● Tarefas a realizar
A) Extraia do texto sobre a prestação de contas de campanha o trecho que começa em "A equipe técnica" e vai até "contas (fls. 217-223).", incluindo essas palavras.
B) Prolongue o texto sobre a prestação de contas de campanha, começando logo depois da última frase apresentada.

====== Documento de origem ======

PC - 220790 - Sessão: 04/11/2015 às 17:00

    RELATÓRIO

Trata-se da prestação de contas apresentada por ANA INES AFFONSO, em razão da sua candidatura ao cargo de deputado estadual pelo Partido dos Trabalhadores -  PT, referente à arrecadação e ao dispêndio de recursos relativos às eleições gerais de 2014.

Após análise, a Secretaria de Controle Interno e Auditoria - SCI deste Tribunal emitiu relatório preliminar, opinando pela concessão  do prazo de 72h para a prestadora sanar as irregularidades verificadas, nos termos do art. 49 da Resolução TSE n. 23.406/14 (fls. 65-69).

Em resposta às diligências, a candidata apresentou petição e novos documentos (fls. 76-173), os quais foram submetidos ao exame do órgão técnico, que emitiu parecer conclusivo pela desaprovação das contas (fls. 175-182.)

Notificada, em conformidade com o art. 51 da Resolução TSE n. 23.406/14 (fl. 185), a prestadora manifestou-se nas fls. 187-188 e juntou outros documentos (fls. 189-206), apresentando justificativas e requerendo a aprovação das contas.

A equipe técnica desta Corte reiterou o seu entendimento pela desaprovação da contabilidade (fls. 207-214).

Com vista dos autos, a Procuradoria Regional Eleitoral exarou parecer pela desaprovação das contas (fls. 217-223).

É o relatório.

 

VOTO

A candidata Ana Ines Affonso apresentou prestação de contas relativa à arrecadação e ao dispêndio de valores durante a campanha ao pleito de 2014.

A Secretaria de Controle Interno e Auditoria emitiu relatório final pela desaprovação da contabilidade (fls. 207-214), devido às seguintes falhas:

1) ausência de registro de despesa, ou doação, relativa à prestação de serviços advocatícios e contábeis para a candidata (art. 31, VII, da Resolução TSE n. 23.406/14);

2) dívida de campanha na prestação de contas, no total de R$ 76.795,73, não assumida pelo respectivo partido;

3) existência de despesas que, além de não terem sido lançadas individualmente no Sistema de Prestação de Contas Eleitorais, foram pagas em espécie, sem constituição de Fundo de Caixa, num montante de R$ 18.250,00, tendo a candidata ultrapassado em R$ 11.792,13 o limite de 2% dos gastos estabelecidos no art. 31, § 6º, da Resolução TSE n. 23.406/14;

4) ausência de esclarecimentos sobre apontamento referente ao valor total recebido de doador originário que se mostra incompatível com o valor total transferido para outro prestador de contas;

5) ausência de esclarecimentos/documentação (cheques resgatados ou declarações de quitação pelos fornecedores) relativos à devolução de cheques, os quais não foram pagos nem aparecem registrados em conciliação bancária, portanto sem comprovação da quitação com recursos da campanha eleitoral, num total de R$ 32.360,00. O mencionado valor configura dívida de campanha que não está consignada na prestação. Ainda, a prestadora não apresentou o termo de assunção de dívida, cronograma de pagamento e quitação, bem como a anuência expressa dos credores previstos na Resolução TSE n. 23.406/14 (arts. 30 e 40, II, “f”).

====== Dados de origem ======

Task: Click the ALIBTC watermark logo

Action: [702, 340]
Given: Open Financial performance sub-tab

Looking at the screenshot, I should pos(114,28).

======

● Resultados das tarefas
A)
A equipe técnica desta Corte reiterou o seu entendimento pela desaprovação da contabilidade (fls. 207-214).

Com vista dos autos, a Procuradoria Regional Eleitoral exarou parecer pela desaprovação das contas (fls. 217-223).

B)
Passo a analisar as contas.

Em relação ao item 1, o entendimento desta Corte é no sentido de que a falta de declaração de despesas com serviços advocatícios, pagas em espécie ou recebidas como estimáveis em dinheiro, não se reveste de gravidade suficiente para fundamentar a desaprovação das contas, tratando-se de irregularidade de natureza formal, que não causa efetivo prejuízo à análise contábil da campanha pela Justiça Eleitoral. Vejamos:

Prestação de contas. Candidato. Arrecadação e dispêndio de recursos de campanha. Art. 31, VII, da Resolução TSE n. 23.406/14. Eleições 2014.
A falta de registro de despesas com honorários advocatícios ou com profissional contador, ainda que exigida pelo § 4.º do art. 33 da Resolução TSE n. 23.406/14, não é suficientemente grave para levar à desaprovação das contas. Natureza do serviço estranha à obtenção de votos, não afetando a regularidade das arrecadações e gastos de campanha.
Aprovação com ressalvas.
(TRE, PC n. 170639, Relator: Dr. LEONARDO TRICOT SALDANHA, julgado em 23.6.2015.)

Todavia, as demais irregularidades comprometem a confiabilidade e a transparência da demonstração contábil apresentada à Justiça Eleitoral, como se verá adiante.

Conforme relatado no item 2, a interessada encerrou a sua campanha com uma expressiva dívida de R$ 76.795,73 (setenta e seis mil setecentos e noventa e cinco reais e setenta e três centavos). Muito embora tal dívida tenha sido declarada quitada pela prestadora, que inclusive apresentou os documentos de fls. 187-188 e 190-206, verifica-se nos extratos de fls. 189-195 que os pagamentos foram realizados por meio da sua conta bancária pessoal.

Ocorre que esse tratamento dado à dívida em questão fere os artigos 18 e 30 da Resolução TSE n. 23.406/14, in verbis:

Art. 18. A movimentação de recursos financeiros fora das contas específicas de que trata os arts. 12 e 13 implicará a desaprovação das contas.

Art. 30. Os candidatos, partidos políticos e comitês financeiros poderão arrecadar recursos e contrair obrigações até o dia da eleição.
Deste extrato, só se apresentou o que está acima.